Each line from the one containing "The image size is (2414, 1281)." through the last line of the data below is to be written out verbatim, and nothing more.

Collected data
<<<<

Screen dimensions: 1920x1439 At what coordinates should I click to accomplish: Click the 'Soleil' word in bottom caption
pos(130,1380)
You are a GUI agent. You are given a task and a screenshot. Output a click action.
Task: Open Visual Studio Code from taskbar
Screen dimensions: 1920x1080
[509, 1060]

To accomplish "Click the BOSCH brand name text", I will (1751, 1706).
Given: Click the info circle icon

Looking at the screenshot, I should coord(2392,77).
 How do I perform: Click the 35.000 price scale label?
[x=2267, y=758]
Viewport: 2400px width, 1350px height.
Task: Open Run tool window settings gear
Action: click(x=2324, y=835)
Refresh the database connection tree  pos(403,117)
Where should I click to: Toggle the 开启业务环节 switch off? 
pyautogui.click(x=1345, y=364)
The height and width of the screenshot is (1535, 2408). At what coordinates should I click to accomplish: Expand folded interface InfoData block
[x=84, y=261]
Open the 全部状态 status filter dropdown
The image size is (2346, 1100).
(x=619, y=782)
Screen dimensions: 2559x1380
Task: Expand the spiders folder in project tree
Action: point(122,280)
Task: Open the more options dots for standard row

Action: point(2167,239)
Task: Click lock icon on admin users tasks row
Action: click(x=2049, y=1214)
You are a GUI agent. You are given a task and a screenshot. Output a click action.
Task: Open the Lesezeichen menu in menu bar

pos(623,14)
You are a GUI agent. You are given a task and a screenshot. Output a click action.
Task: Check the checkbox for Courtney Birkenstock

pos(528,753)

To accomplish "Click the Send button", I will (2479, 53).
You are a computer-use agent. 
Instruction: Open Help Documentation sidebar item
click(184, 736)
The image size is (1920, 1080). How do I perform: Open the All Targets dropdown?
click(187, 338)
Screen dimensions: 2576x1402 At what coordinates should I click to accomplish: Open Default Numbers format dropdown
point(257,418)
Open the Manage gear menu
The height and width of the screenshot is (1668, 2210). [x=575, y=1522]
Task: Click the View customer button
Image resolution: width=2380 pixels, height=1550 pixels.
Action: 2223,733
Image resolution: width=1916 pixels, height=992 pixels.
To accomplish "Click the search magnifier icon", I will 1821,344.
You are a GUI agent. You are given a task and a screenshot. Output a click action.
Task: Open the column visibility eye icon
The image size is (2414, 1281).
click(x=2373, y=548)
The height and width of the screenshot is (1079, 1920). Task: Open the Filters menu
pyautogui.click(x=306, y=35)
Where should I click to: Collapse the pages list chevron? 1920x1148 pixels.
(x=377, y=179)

>>>>

(Response)
The image size is (2414, 1281).
click(x=2373, y=548)
The height and width of the screenshot is (1079, 1920). Task: Open the Filters menu
pyautogui.click(x=306, y=35)
Where should I click to: Collapse the pages list chevron? 1920x1148 pixels.
(x=377, y=179)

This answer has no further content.